Portability: Job-based benefits no longer make sense in an economy where fewer and fewer workers hold traditional jobs. This is why these accrued benefits must be fully portable, following the worker from job to job, or contract to contract. For example, paid vacation days that Zoe accrues at one employer could be carried over to her next, although the cost of paying for these days would come from funds banked in her Shared Security Account. Because benefits from multiple employers are pooled into the same account, portability and proration work together to provide workers with the full panoply of benefits, even within the flexible micro-employment environment of the sharing economy.

Universality: In the new economy, a basic set of benefits and labour standards must be universal across all employers and all forms of employment, with few exceptions or exemptions. While there is much to recommend the innovations introduced by companies like Uber and TaskRabbit, they are currently exploiting gigantic loopholes in our social contract by transforming jobholders into independent contractors, thus stripping them of essential benefits. A robust set of mandatory universal benefits would put all employees and employers alike on an equal footing, while providing the economic security and certainty necessary for the middle class to thrive.
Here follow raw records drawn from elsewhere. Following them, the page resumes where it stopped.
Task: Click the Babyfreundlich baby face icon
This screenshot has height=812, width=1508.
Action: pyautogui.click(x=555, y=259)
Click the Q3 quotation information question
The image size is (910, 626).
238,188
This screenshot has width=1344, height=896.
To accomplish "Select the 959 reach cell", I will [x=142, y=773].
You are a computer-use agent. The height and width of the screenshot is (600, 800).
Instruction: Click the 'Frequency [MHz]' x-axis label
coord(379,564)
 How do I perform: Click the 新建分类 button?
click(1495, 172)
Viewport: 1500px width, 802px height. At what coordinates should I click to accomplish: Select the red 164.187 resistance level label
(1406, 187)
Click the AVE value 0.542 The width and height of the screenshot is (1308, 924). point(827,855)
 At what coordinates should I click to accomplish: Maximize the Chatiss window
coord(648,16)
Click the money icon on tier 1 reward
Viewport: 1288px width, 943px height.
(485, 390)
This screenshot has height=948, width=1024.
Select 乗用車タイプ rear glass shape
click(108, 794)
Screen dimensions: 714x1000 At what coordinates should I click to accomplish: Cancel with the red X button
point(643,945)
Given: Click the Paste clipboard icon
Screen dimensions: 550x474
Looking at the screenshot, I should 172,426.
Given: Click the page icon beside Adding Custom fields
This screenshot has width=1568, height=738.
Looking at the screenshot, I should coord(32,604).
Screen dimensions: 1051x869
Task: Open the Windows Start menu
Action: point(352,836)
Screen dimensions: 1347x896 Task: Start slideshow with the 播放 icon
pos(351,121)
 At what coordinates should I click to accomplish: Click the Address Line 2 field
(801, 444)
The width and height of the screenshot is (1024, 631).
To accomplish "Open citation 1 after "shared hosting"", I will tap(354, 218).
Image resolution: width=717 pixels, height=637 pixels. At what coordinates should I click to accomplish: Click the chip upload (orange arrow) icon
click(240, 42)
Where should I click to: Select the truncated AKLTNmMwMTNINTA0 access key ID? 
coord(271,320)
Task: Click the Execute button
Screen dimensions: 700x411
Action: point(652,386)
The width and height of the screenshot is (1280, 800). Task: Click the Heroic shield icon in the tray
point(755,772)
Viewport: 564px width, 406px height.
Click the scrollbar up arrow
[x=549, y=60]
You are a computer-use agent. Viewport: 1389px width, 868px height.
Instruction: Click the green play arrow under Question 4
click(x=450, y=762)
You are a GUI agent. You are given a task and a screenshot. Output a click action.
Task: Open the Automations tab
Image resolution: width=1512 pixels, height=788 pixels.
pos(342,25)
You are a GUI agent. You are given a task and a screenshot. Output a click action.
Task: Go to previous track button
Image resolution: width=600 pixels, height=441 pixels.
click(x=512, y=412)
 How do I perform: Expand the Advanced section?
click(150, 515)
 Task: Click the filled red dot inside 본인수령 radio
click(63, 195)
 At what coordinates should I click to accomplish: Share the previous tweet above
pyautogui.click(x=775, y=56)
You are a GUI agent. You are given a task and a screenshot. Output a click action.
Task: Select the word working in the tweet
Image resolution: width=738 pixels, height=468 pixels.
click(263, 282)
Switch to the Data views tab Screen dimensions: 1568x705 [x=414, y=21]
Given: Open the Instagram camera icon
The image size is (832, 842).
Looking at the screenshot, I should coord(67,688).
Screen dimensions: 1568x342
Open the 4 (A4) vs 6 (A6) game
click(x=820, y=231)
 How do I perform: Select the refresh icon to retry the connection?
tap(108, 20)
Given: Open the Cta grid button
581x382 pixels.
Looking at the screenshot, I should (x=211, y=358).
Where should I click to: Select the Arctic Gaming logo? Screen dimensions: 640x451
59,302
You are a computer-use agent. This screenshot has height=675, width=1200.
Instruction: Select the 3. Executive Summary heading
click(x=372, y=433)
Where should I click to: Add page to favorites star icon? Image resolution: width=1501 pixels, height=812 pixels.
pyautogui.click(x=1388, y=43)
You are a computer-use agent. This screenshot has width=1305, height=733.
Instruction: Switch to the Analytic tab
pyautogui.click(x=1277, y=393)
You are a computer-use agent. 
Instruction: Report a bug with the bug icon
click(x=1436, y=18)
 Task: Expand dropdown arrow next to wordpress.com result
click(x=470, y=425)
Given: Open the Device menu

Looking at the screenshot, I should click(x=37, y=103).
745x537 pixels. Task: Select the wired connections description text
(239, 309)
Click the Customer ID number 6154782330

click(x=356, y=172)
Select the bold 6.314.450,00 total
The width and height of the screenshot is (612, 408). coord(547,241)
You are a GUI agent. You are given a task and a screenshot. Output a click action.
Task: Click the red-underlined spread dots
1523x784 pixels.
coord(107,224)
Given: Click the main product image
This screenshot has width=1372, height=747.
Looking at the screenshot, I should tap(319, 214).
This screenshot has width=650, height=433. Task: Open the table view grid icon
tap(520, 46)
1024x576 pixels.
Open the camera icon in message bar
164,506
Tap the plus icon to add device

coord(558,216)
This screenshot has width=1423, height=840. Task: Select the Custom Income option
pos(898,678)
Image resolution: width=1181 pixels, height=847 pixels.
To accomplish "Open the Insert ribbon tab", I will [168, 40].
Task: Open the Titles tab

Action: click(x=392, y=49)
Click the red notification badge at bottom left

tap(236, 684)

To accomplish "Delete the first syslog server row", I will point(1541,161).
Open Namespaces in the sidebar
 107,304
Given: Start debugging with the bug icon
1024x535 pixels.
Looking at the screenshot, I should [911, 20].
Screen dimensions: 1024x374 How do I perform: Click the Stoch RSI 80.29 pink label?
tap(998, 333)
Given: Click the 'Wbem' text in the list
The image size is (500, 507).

Within the context of the Shared Security Account, there would be essentially two types of benefits: those that are accrued over time, retaining a specific dollar value, and those that provide insurance against life events, foreseen or otherwise. And the two types of benefits would be accounted for differently.

Mandatory accrued benefits should include a minimum of five days a year of paid sick leave, 15 days a year of paid vacation leave, a matching 401(k) contribution, and the same health insurance premium contribution as currently required under the Affordable Care Act (ideally, health care would fall into the insurance benefit category, but that is a larger battle). Employers — that is to say, whatever entity is paying the worker — would be required to contribute to the worker’s Shared Security Account with each paycheck, with the contributions prorated based on a standard eight-hour day, 40-hour week, and 2,080-hour year. For example, 20 days a year of combined vacation and sick leave is equivalent to a contribution of $0.0769 for every dollar of wages paid, and that is the rate at which companies like TaskRabbit and Uber would contribute for non-hourly piecework (of course, there will always be under-the-table employment that circumvents these requirements, but that is true already). There would be restrictions on how and when the worker could withdraw the funds.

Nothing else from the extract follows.